La dirección de Investigaciones se hizo cargo de tirar de la madeja. Las indagaciones fueron conduciendo sucesivamente a tres personas que operaban en el exterior de la cárcel, y al menos a dos reclusos que cumplían pena en Las Rosas.
Cuando los efectivos de Investigaciones entendieron que tenían el caso cerrado, o por lo menos suficientemente avanzado, informaron al juez en lo Penal. El magistrado dispuso pusieran en su despacho a las cinco personas imputadas de la extorsión continua de los primarios que habían perdido la libertad.
Dispuso que dos de los integrantes del grupo, Jordi Pintos y Eduardo Grattone, que estaban alojados en el establecimiento de Las Rosas, fueran vueltos a procesar con prisión. Esta vez les tipificó al primero la autoría de un delito continuado de extorsión. A Grattone lo encontró incurso en el delito de extorsión como copartícipe necesario, o coautor.

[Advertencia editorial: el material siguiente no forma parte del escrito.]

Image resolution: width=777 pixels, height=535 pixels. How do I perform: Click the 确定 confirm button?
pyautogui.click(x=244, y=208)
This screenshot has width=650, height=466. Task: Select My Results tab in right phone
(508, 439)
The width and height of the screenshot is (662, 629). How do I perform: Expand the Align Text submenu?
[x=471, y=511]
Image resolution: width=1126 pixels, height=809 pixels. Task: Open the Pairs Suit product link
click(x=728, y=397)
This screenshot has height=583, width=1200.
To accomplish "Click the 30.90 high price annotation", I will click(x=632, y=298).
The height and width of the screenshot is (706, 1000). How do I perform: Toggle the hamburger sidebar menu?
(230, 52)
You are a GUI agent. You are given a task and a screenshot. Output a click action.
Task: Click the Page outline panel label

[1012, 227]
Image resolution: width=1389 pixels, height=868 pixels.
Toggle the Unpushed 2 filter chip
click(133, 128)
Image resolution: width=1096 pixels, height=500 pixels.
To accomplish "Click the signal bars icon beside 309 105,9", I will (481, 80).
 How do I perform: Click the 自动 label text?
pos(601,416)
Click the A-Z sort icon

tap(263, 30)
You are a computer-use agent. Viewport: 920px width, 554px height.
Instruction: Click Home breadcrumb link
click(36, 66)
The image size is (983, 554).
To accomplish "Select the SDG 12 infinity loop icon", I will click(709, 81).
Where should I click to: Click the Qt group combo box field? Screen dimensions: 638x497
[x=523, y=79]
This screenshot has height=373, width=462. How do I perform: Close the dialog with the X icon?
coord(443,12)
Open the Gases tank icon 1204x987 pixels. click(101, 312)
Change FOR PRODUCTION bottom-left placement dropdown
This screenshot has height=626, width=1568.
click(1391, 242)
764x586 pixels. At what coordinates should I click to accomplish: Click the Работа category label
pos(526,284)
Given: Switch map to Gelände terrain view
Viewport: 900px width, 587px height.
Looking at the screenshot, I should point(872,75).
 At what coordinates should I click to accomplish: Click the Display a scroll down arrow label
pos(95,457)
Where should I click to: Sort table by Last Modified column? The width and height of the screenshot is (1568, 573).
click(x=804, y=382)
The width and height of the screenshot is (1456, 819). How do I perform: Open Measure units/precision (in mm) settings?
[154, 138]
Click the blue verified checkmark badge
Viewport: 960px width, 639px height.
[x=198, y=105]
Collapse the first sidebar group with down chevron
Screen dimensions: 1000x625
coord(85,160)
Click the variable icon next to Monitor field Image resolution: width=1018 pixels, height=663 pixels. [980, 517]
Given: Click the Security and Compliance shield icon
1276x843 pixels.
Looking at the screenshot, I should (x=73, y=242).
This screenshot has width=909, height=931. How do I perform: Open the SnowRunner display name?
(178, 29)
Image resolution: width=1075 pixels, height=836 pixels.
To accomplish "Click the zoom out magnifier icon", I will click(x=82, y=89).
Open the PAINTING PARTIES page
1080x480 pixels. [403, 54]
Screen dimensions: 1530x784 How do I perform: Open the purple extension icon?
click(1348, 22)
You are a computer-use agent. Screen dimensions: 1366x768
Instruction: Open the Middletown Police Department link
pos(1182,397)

En tanto, tres mujeres, Flavia Lourdes Fernández, V.B.R y M.P.F.B.que participaban del grupo con sus acciones en el exterior del establecimiento de Las Rosas, fueron procesadas con prisión como copartícipes de un delito de extorsión. M.F. fue la mujer a nombre de quien la mamá del recluso extorsionado debió realizar el giro de los 1.500 pesos.